This is a classic case of a country that gains from another one that’s losing.
India has now become the investor’s emerging market darling, given the slowdown in the country’s closest competitor, China. Both countries form parts of BRIC grouping, that is Brazil, Russia, India and China. Given the slowdown and political risks permeating Brazil and Russia, the investors have shifted their investment focus to the remaining 2 countries. However, China has been experiencing economic slowdown, aided by reduction in demand as well as production growth, India seems likely as the next investment destination. For once, due to the plunge of oil price, India’s inflation has slowed and current account deficit has narrowed. India’s economic growth is outpacing that of all other large nations at around 7.5%. Meanwhile, the other members of BRIC have all lost momentum.

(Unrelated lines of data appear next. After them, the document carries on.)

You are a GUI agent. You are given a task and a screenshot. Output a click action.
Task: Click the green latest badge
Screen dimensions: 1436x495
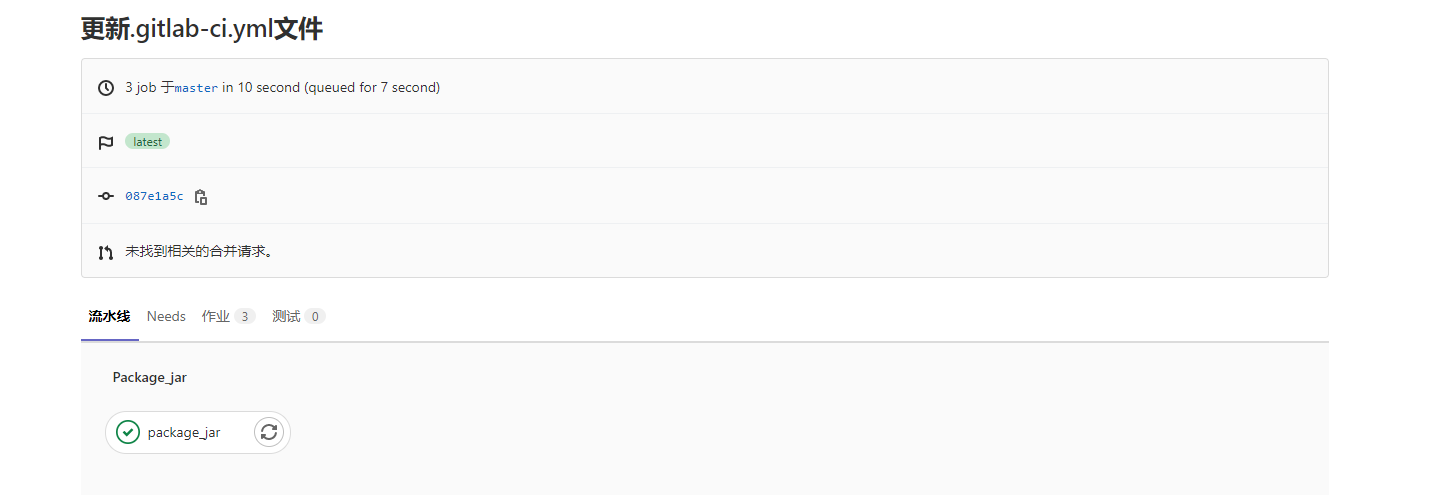tap(147, 142)
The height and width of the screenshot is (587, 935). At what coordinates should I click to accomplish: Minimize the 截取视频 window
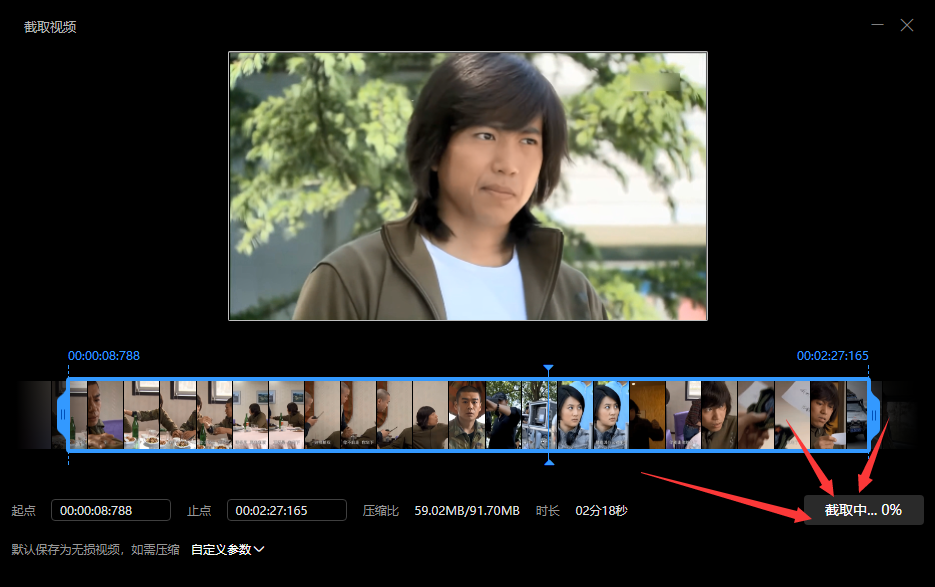[877, 25]
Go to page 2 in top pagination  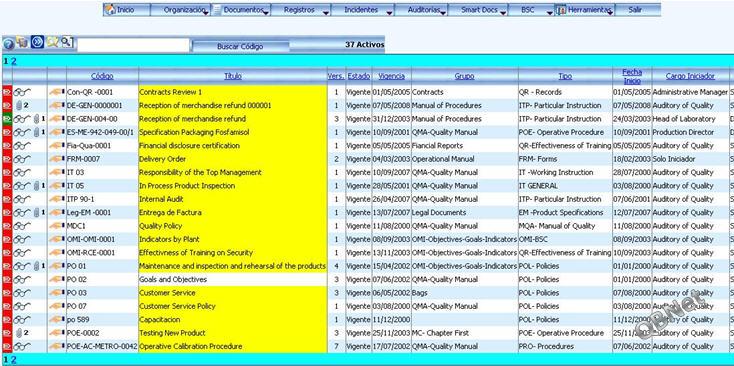14,61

Half of India’s massive 1.25 billion population is 25 and under, implying a robust future workforce. According to IMF, Indian economy expands by 7.5%, beating China since 1999. It is also predicted that by 2030, its labor force may increase to 300 million, equal to countries like Germany, Spain, Italy and French combined.
The growth and development in India are largely dependent on president Narendra Modi’s vision, where he’s paving the way for growth by allowing foreign investment in railways and has also raised the limit for foreign ownership in defense and insurance industries. He’s also fond for telling the investors, “a red carpet, not red tape” awaits them.